TRECHO DO TEXTO —

-----

Uma crônica sobre crônica

Texto: Maria Luiza Massulo*
Ilustrações: Gabriella Couto


Escrevo aqui como quem anda se equilibrando no meio fio. Um pouco lá, um pouco cá. Um pouco de jornalismo, um pouco de literatura. Muito de mim e muito de todas as outras pessoas e histórias que cruzaram o meu caminho nesses últimos dias. Assim, as palavras vão se encontrando e se tecendo em papel, sem qualquer outro objetivo senão o de dissecar as minúcias da vida.

A crônica é texto anfíbio, que passeia entre o real e o que nasce em mim a partir dele, e o prazer de escrevê-la está justamente na sua despretensão de ser. É conto, carta, prosa ou só um desabafo do autor? Eu mesma não saberia dizer, ainda que tenha devorado tudo que Rachel de Queiroz, Fernando Sabino e Caio Fernando Abreu já escreveram. Hora na água, onde flui a imaginação, hora com os pés firmes no chão, a crônica se encontra na encruzilhada, onde o jornalista continua no seu papel de intérprete dos acontecimentos recentes, mas também pode ser um pouquinho gente nesse mundo agridoce, com seus próprios achismos, dores e emoções.

-----

LINHAS DE DADOS —
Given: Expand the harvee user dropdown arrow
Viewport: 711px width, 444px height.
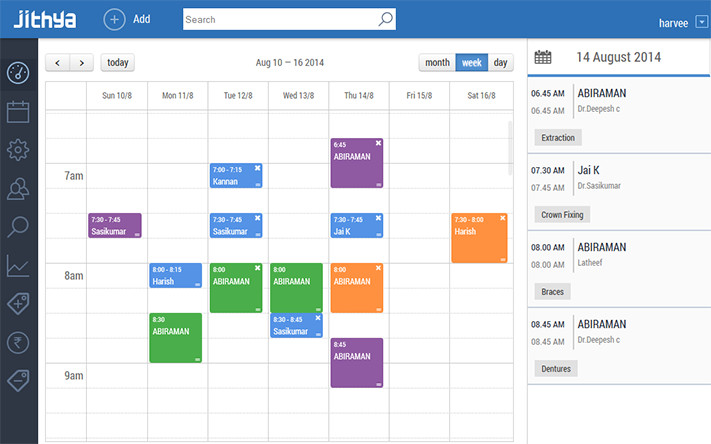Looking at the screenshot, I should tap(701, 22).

-----

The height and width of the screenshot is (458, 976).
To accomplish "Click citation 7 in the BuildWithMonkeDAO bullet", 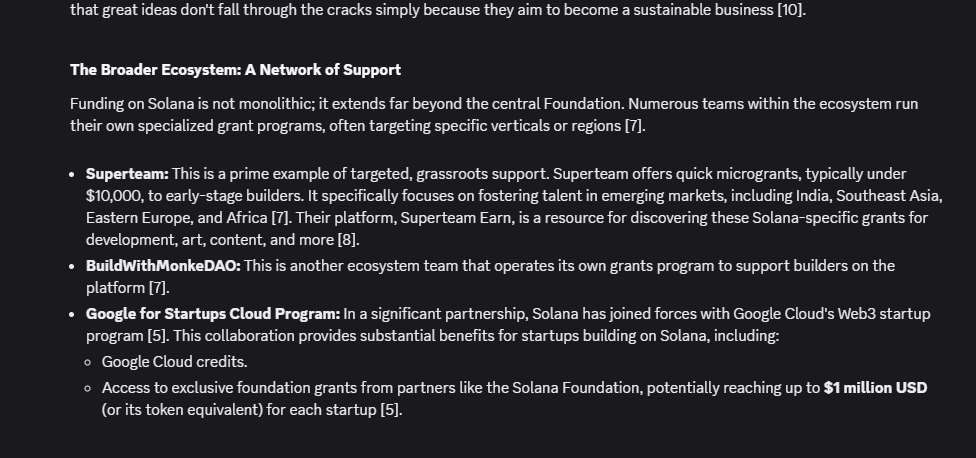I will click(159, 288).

-----

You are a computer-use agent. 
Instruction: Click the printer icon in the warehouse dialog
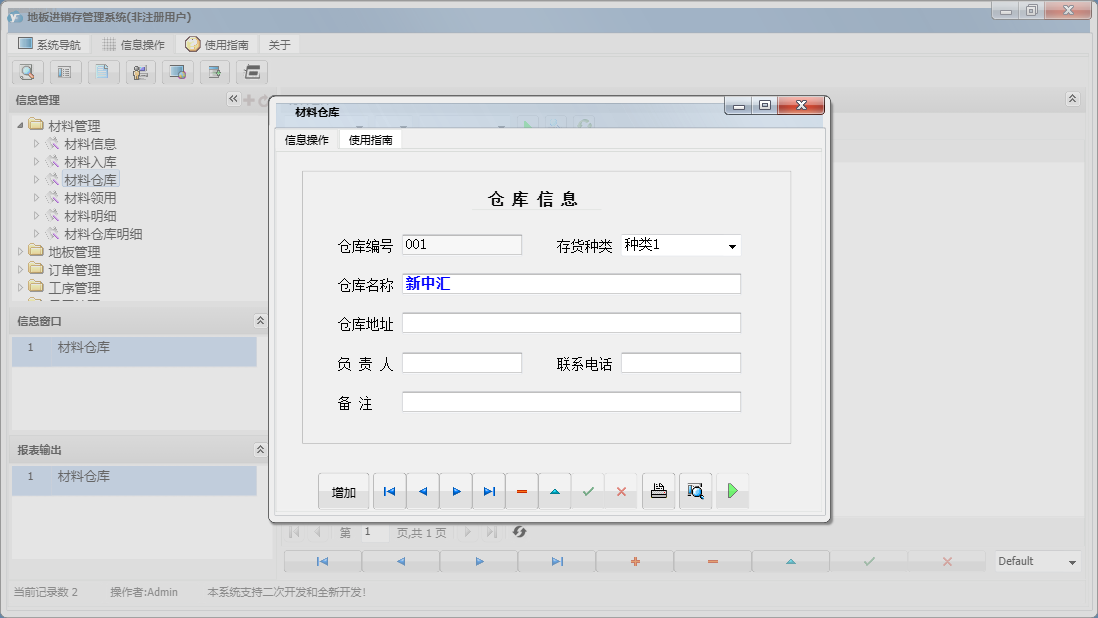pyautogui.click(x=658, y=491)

-----

Por favor, reescreva em forma de lista o parágrafo do texto sobre a crônica que começa com "A crônica é texto anfíbio", mantendo os fatos principais.

RESPOSTA DO EXERCÍCIO —
- A crônica é um texto anfíbio: transita entre o real e o que nasce em quem escreve a partir dele.
- O prazer de escrevê-la está na sua despretensão.
- Não se sabe se é conto, carta, prosa ou só um desabafo do autor, mesmo para quem leu tudo de Rachel de Queiroz, Fernando Sabino e Caio Fernando Abreu.
- Ora está na água, onde flui a imaginação, ora tem os pés firmes no chão.
- Fica numa encruzilhada: o jornalista segue como intérprete dos acontecimentos recentes, mas também pode ser "um pouquinho gente", com seus próprios achismos, dores e emoções.